The Team faced three main challenges when working out how to integrate the Eurojet EJ200 jet engine into BLOODHOUND, due to the significant differences between a fighter plane and a car:
- dealing with the electronic control of the engine
- avoiding surges in the air intake
- accessing the engine when it's in the Car.
Probably the most significant integration issue is controlling the engine. The EJ200 is designed to be a fully integrated component of a Eurofighter Typhoon, and so it has a highly sophisticated engine control and health monitoring system that is in constant conversation with the aircraft.
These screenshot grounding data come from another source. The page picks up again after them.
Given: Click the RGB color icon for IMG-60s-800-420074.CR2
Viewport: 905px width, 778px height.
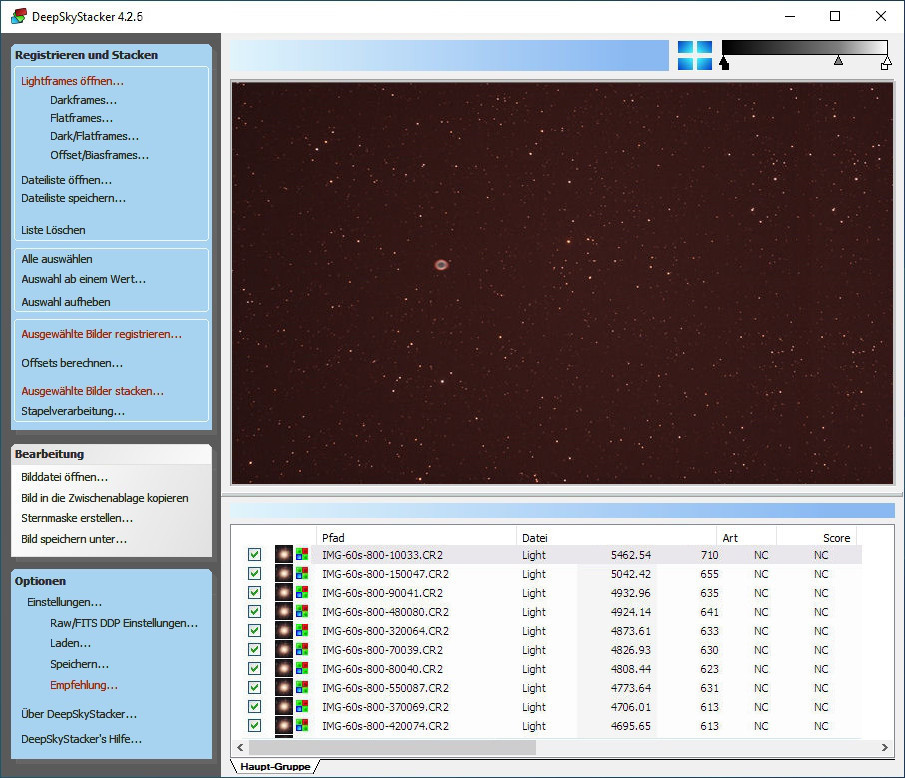Looking at the screenshot, I should click(x=301, y=726).
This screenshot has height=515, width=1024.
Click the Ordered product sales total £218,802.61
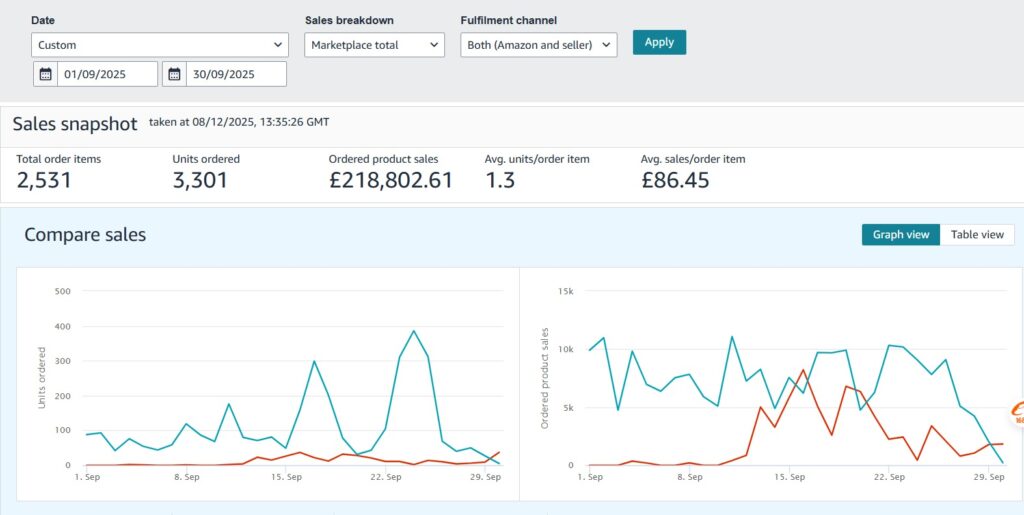pos(390,180)
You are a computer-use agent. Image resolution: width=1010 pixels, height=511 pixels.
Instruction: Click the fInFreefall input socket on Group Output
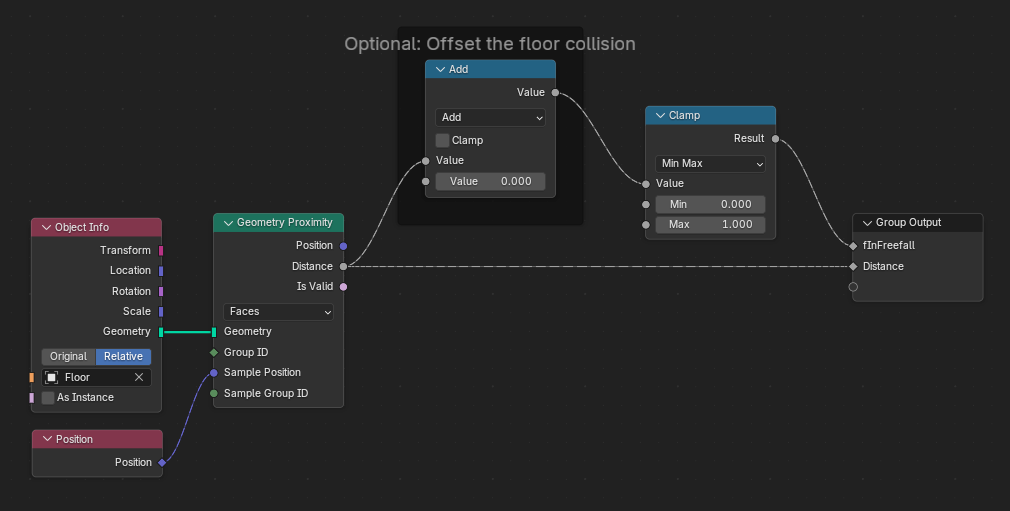(853, 245)
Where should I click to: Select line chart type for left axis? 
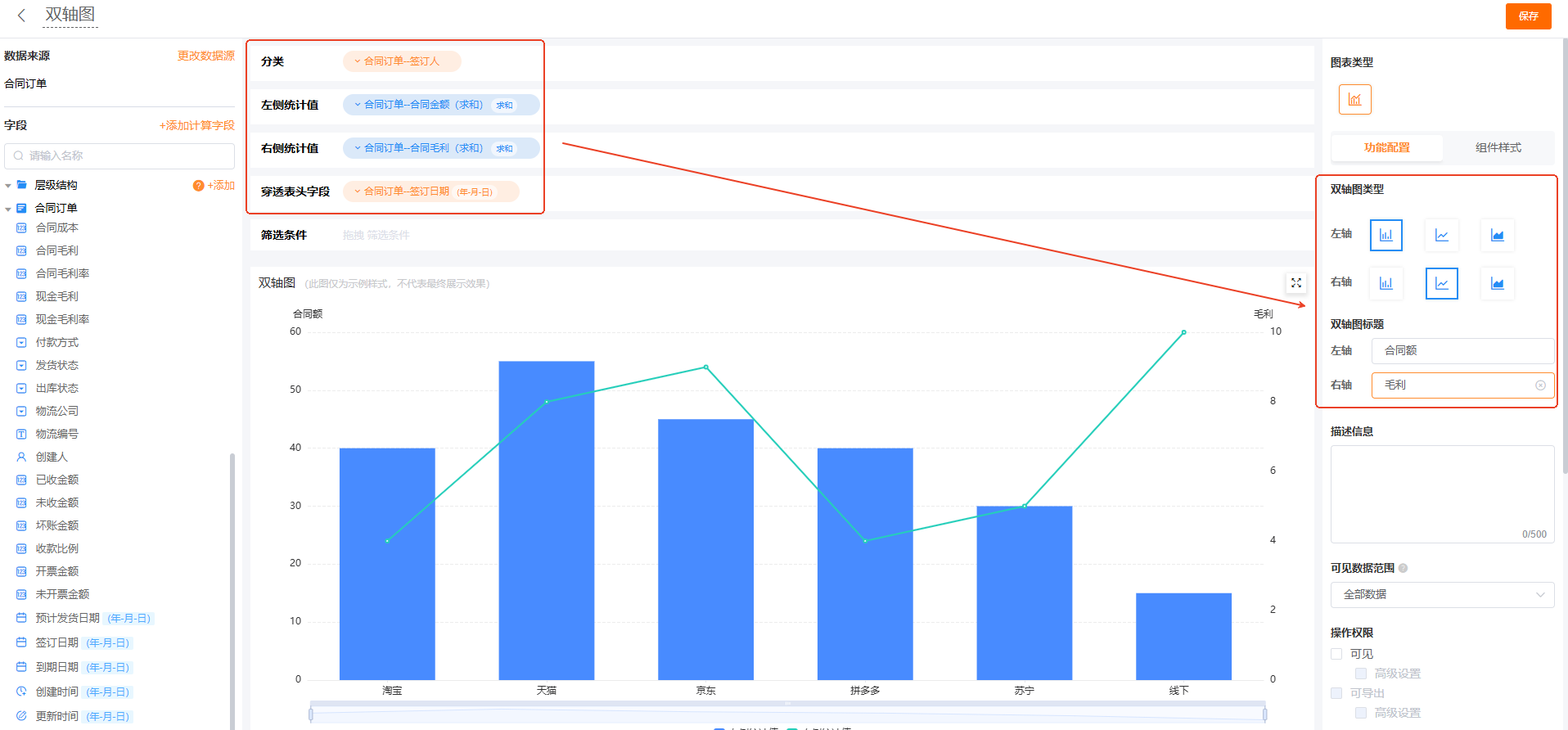[x=1441, y=235]
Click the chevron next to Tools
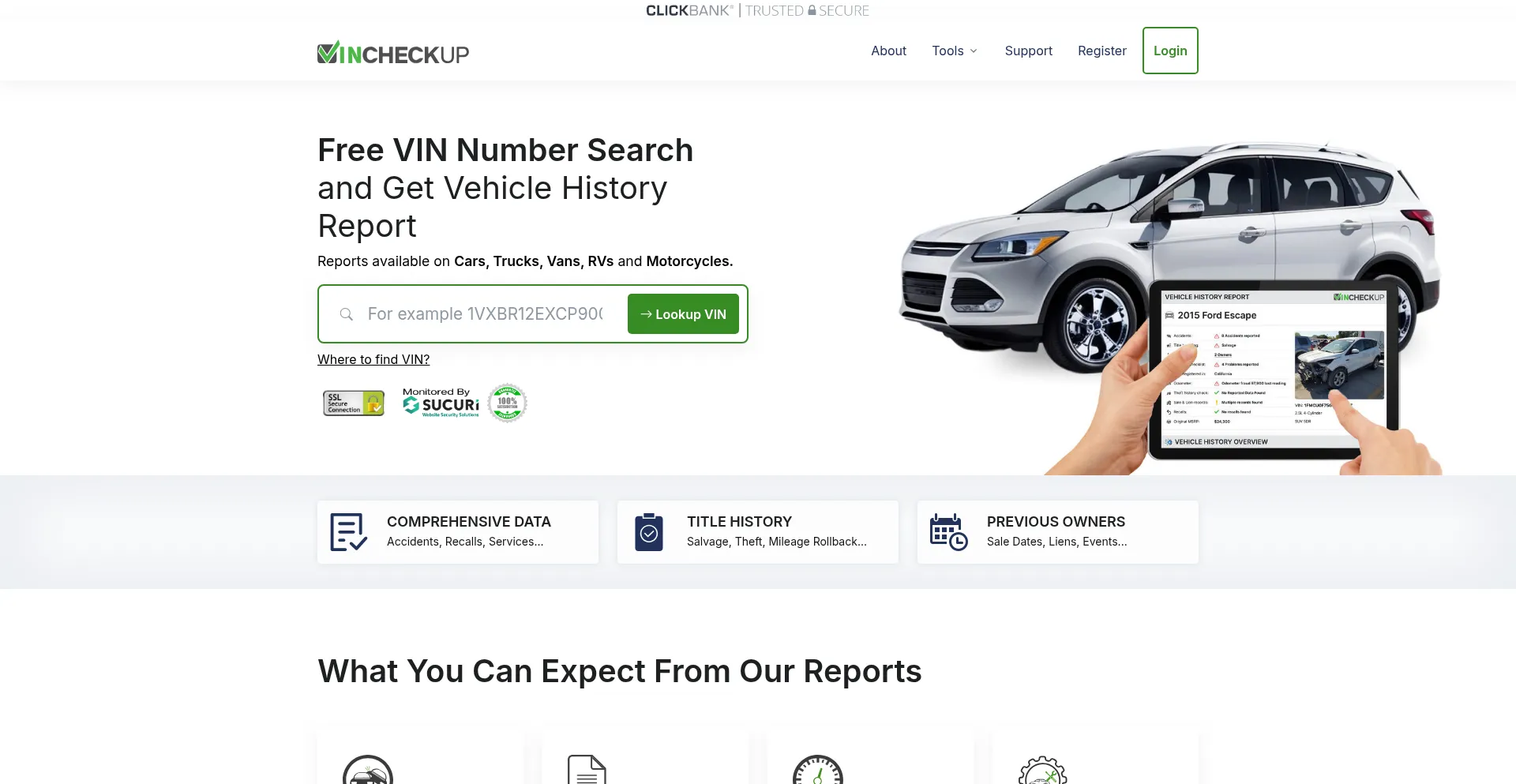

Should it feel unhappy with the answer it gets to some of its questions, the engine gets set to a 'safe' mode with greatly reduced thrust.
The challenge when using it in BLOODHOUND is to convince the engine it is, in fact, happily sat in a Typhoon engine bay, and that going at Mach 1.4 at an altitude of 130mm is a sensible thing to do. Hence it's vital to ensure the jet engine is getting the correct data.
The next challenge was the design of the jet engine air intake. The intake has to be able to deliver the correct 'quality' of air to the compressor face to avoid any chance of the engine experiencing a 'surge'. Surge is when the compressor stage of the engine stalls, resulting in a reversal of flow through the engine, which would be an extremely violent and damaging event.
Jet engines have a defined surge margin, which ensures they are never run in regions of their operational 'envelope' where surge could be an issue. This margin allows for issues such as the intake icing up or sucking in a bird, or unsteady airflow caused by rapid manoeuvring. Hopefully most of these won’t be relevant to how the EJ200 is used in BLOODHOUND, so we have foresaken some of this margin for increased performance.
However, this is based on our confidence in the performance of the air intake, which is based in turn on the extensive computational fluid dynamics analysis used when designing the Car.
Accessing the engine in the Car
The final issue is getting access to the jet once it is inside the Car, as due to what we’re trying to achieve with BLOODHOUND, it simply isn't possible to install the EJ200 in a way that makes it easy to maintain.
BLOODHOUND has been designed so that all vital engine systems are accessible for safety checks prior to a run, such as oil and hydraulic level check and replenishment. Other routine tasks that are possible when the jet engine is sitting in the engine bay of a Typhoon plane will instead have to be done by taking the engine out of BLOODHOUND, but we hope that using the onboard engine health monitoring will enable us to predict and plan such maintenance requirements in advance.